E' così idiota la pretesa della Ministra Mariastella Gelmini di classificare i docenti in base alla carta d'identità e non in base ai titoli e al lavoro, che non varrebbe neanche la pena di essere commentata, se non con una richiesta in aula di dimissioni immediate da parte dell'opposizione. Richiesta di dimissioni che non arriverà. E' così idiota ma è l'ennesima cortina di fumo che abbiamo già segnalato, per nascondere i tagli e lo smantellamento della scuola pubblica. Chi scrive ha più volte denunciato come emergenza nazionale il fatto che un numero importante di insegnanti (meridionali e settentrionali) non meritino la cattedra, precaria o di ruolo, sulla quale siedono ed ha anche indicato un rimedio così drastico, che nessun ministro metterà mai in pratica: giudicare ed espellere dalla scuola gli inefficienti. Ciò perché il paese forse si può permettere degli impiegati fannulloni, ma non può permettersi degli insegnanti seduti e senza stimoli.

Ammettiamo pure, ma non concediamo, che gli insegnanti meridionali delle scuole settentrionali siano migliori degli insegnanti meridionali delle scuole meridionali ma, proprio i dati OCSE-Pisa che cita il Ministro (disponibili a p. 2 del quotidiano la Repubblica) la smentiscono. Offro pochi numeri cercando di non complicare il ragionamento. Nello studio della matematica, la media nazionale ha un coefficiente di 462 punti. La provincia di Bolzano è la migliore con 513 punti e la Sicilia in coda con 423 punti. A guardar bene questi dati ciò vuol dire che la provincia di Bolzano, la migliore, ha una media di appena l'11% migliore di quella nazionale mentre quella peggiore, la Regione Sicilia è dell'8% inferiore alla media nazionale. Ovvero sono dati notevolmente coesi, molto più coesi della maggior parte dei dati che dividono Nord e Sud. Se parlassimo di reddito per esempio, la questione meridionale in queste proporzioni sarebbe un ricordo o quasi.

Le conclusioni che se ne possono trarre sono varie, compresa quella che sono gli insegnanti meridionali a frenare le scuole settentrionali, ma emerge invece soprattutto il valore unificante che persiste nella scuola pubblica. Nonostante le differenze di reddito, di disponibilità di libri, di computer, di connessioni Internet, di occasioni di cultura, di strutture, laboratori, palestre siano tutte abissalmente a favore degli studenti del Nord, proprio la scuola meridionale, che fa le nozze con i fichi secchi, se non ancora con doppi turni e altre carenze croniche, tampona e rende minimo il ritardo, solo l'8% in meno nel caso peggiore (ma appena -4% la Lucania, -4.5% la Campania). Un vero miracolo questa scuola pubblica meridionale, che non abbassa la testa, sulla quale investire per ripartire e non tagliare, come invece vuol fare il governo coloniale padano installato a Roma con il beneplacito di quasi tutti gli italiani.

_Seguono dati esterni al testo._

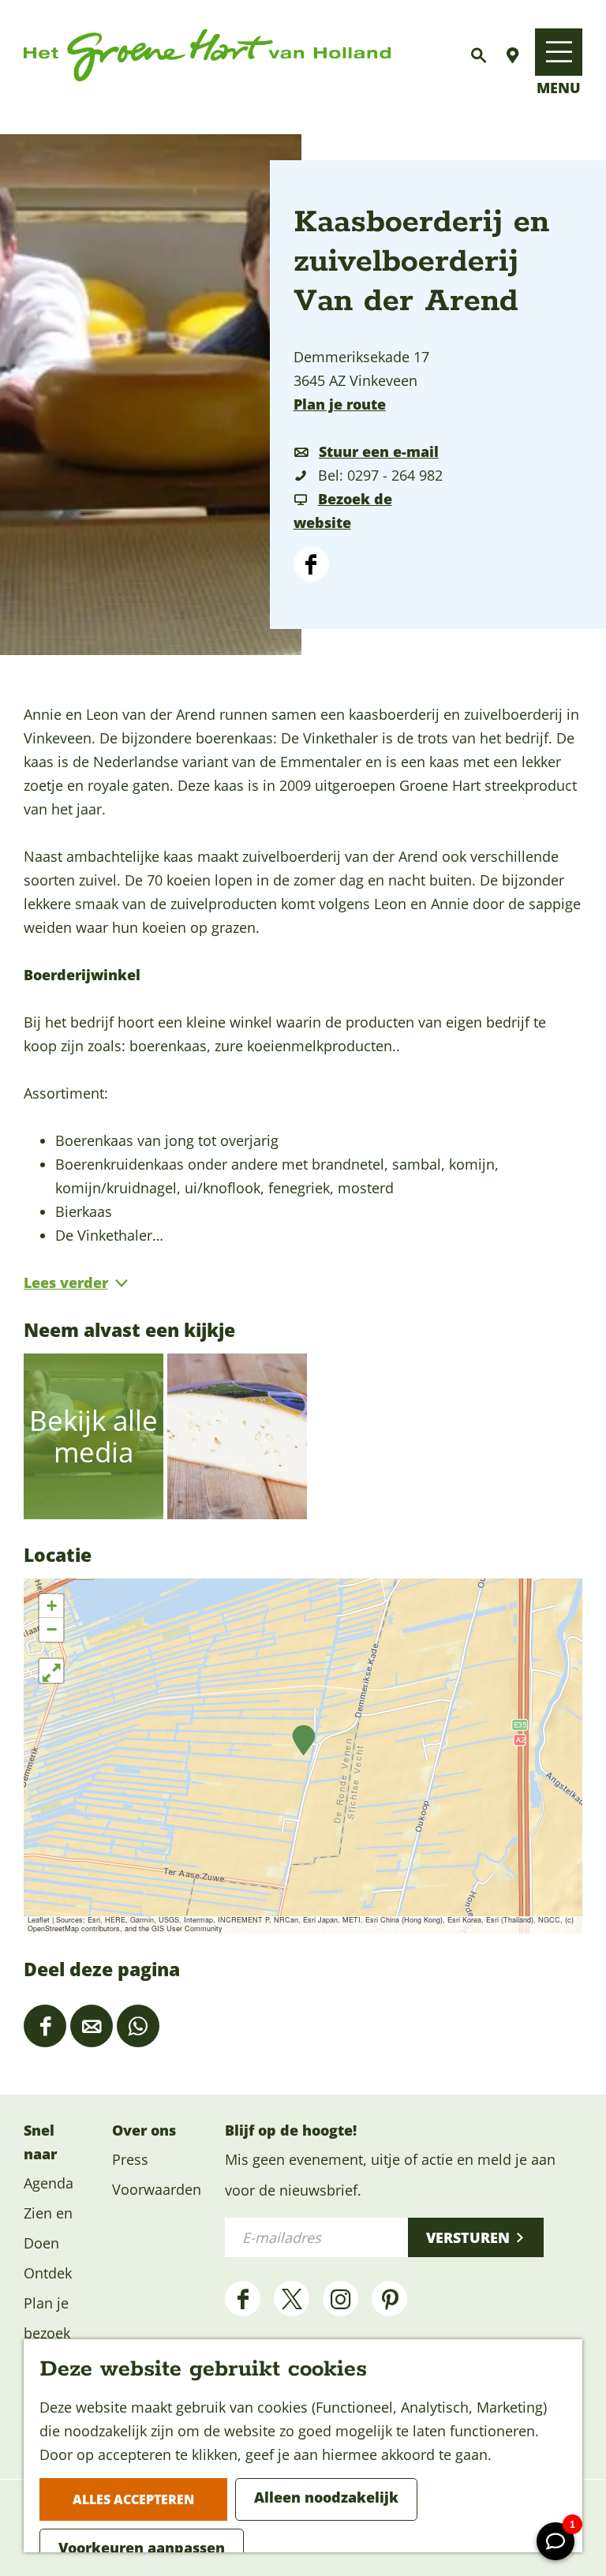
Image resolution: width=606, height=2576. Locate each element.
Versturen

A parità di risorse e di contesto, la scuola meridionale è dunque paradossalmente più efficiente di quella settentrionale. Faceva notare il preside di un Liceo trentino che invitò un paio d'anni fa chi scrive per una conferenza, che la sua scuola aveva un bilancio triplo (1.5 milioni contro 0,5 milioni di Euro) rispetto a strutture equivalenti nel resto d'Italia. Se questo triplo di risorse si converte in appena un +11% allora è mal speso e chi invece fa nozze con i fichi secchi e riesce a restare indietro di appena una spanna, ha tutta la mia ammirazione.

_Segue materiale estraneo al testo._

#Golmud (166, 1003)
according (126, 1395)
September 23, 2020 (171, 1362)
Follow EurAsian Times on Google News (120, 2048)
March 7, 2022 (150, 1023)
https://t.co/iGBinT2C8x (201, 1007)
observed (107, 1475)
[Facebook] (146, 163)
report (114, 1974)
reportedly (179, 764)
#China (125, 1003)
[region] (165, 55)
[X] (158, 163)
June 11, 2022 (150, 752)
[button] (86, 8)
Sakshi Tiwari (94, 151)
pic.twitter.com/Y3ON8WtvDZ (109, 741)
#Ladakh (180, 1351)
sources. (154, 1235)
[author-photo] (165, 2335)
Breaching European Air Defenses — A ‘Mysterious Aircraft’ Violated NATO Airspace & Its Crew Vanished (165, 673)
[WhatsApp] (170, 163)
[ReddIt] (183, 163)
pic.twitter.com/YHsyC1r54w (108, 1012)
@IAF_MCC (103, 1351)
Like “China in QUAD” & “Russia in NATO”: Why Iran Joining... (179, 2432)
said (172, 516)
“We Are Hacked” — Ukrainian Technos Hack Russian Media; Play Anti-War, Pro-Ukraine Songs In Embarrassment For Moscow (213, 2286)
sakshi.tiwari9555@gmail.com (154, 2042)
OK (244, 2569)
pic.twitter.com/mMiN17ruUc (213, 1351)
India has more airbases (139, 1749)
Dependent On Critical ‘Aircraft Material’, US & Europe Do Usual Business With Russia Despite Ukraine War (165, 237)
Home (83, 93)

La rozzezza della Gelmini serve una volta di più a nascondere il dramma: la scuola italiana va male perché ha sempre meno soldi, risorse, strutture, di quelle dei paesi dell'Europa Occidentale con i quali dovremmo competere, non perché gli insegnanti sono nati a Sud del Garigliano e del Tronto. Quella meridionale ha ancora meno soldi e viene tenuta in piedi da migliaia di eroici docenti (dai quali sottrarre una percentuale di sciagurati, che ci sono anche al Nord e verso i quali non si dovrebbero fare prigionieri). La scuola italiana e meridionale va male e andrà peggio perché la Ministra, che non conta nulla, è lì solo per coprire gli ulteriori tagli imposti all'educazione da chi veramente conta, Giulio Tremonti.

Questo deve disperatamente far cassa per quell'enorme piano Marshall in favore dei ricchi che sarà il federalismo fiscale con il quale Berlusconi pagherà la sua tangente a Umberto Bossi e al Nord contro il Centro e il Sud del paese. La cortina di fumo federalista è già pronta. Siamo tutti federalisti e sempre più spesso trovi conversi progressisti dialoganti sulla via di Garlasco: "sì, dateci solo la metà dei soldi, solo così impareremo a gestirli meglio", come se davvero credessimo che i trasferimenti Stato-Regioni fossero una concessione del Nord al Sud, e come se facessimo finta di non capire che la conseguenza sarebbe in molte regioni la chiusura di scuole e ospedali e la scomparsa dello Stato dal territorio..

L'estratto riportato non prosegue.